WHAT THIS TASK INVOLVES:
Take the records below from their first line through the line holding "Task: Expand Volume (24h) details chevron", and set each of those lines down exactly, without pictures.

DATA EXTRACT:
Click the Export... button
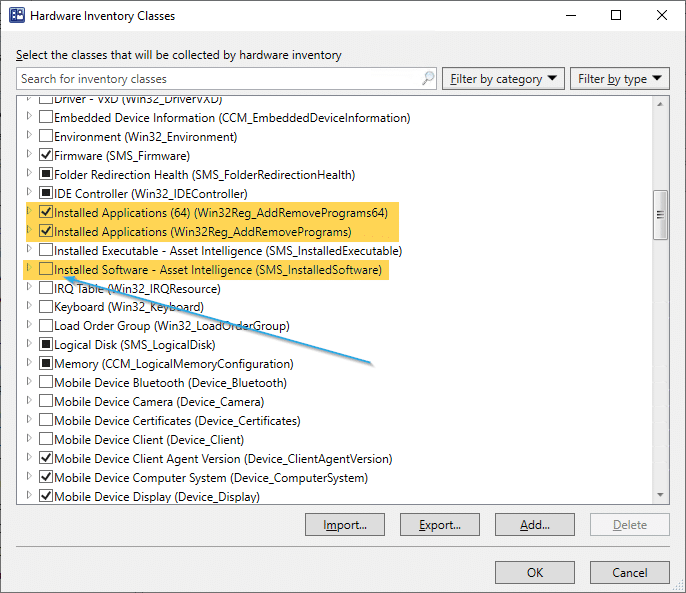 [x=440, y=525]
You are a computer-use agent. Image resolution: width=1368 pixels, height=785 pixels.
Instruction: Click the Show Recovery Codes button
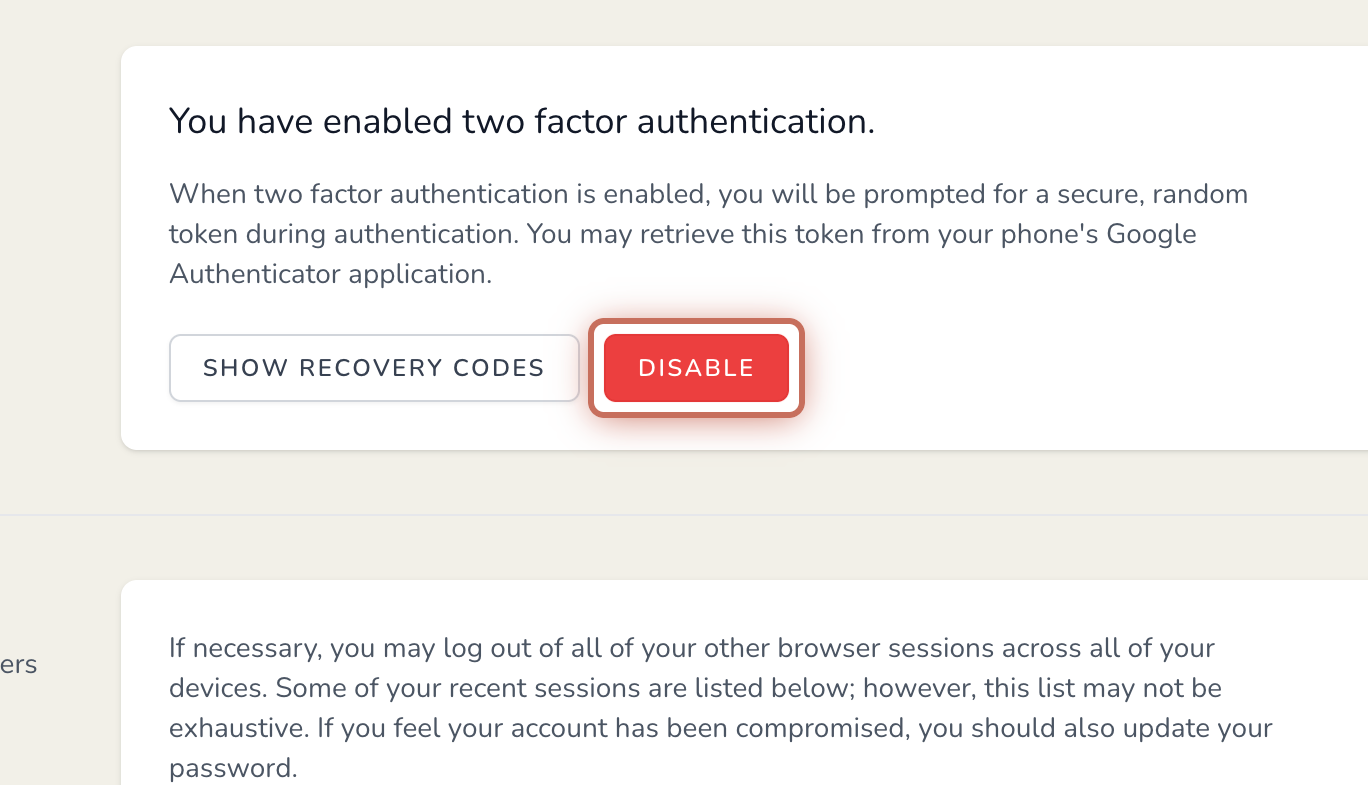374,368
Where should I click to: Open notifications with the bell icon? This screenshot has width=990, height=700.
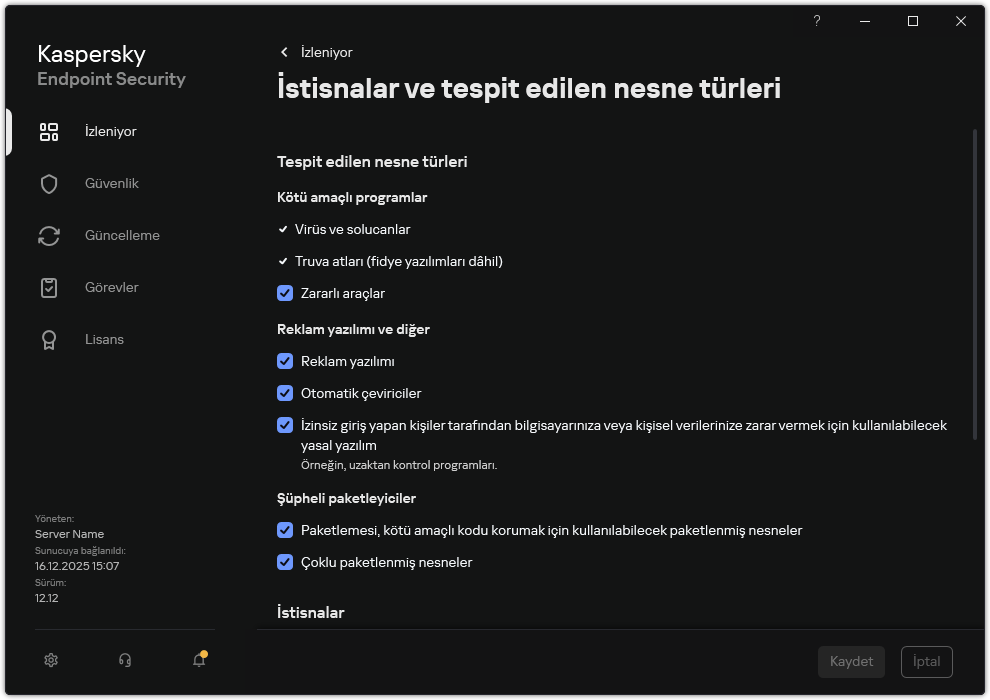(x=198, y=660)
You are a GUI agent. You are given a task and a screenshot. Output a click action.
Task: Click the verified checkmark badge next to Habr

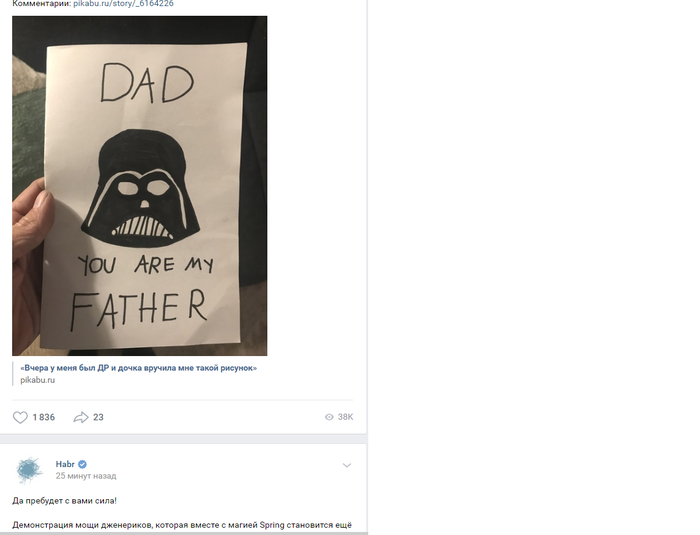click(82, 464)
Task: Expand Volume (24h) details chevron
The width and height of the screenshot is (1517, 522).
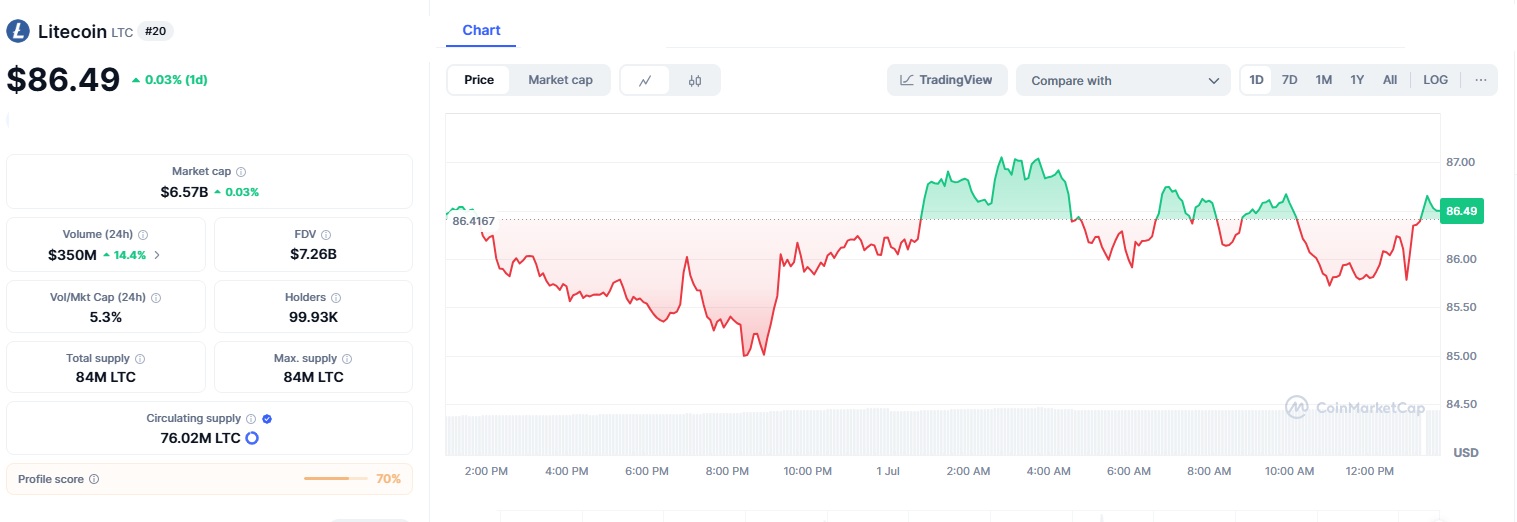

ANSWER TO THIS EXERCISE:
Click the Export... button
 [x=440, y=525]
You are a computer-use agent. Image resolution: width=1368 pixels, height=785 pixels.
Instruction: Click the Show Recovery Codes button
374,368
Where should I click to: Open notifications with the bell icon? This screenshot has width=990, height=700.
(x=198, y=660)
You are a GUI agent. You are given a task and a screenshot. Output a click action.
Task: Click the verified checkmark badge next to Habr

click(82, 464)
Task: Expand Volume (24h) details chevron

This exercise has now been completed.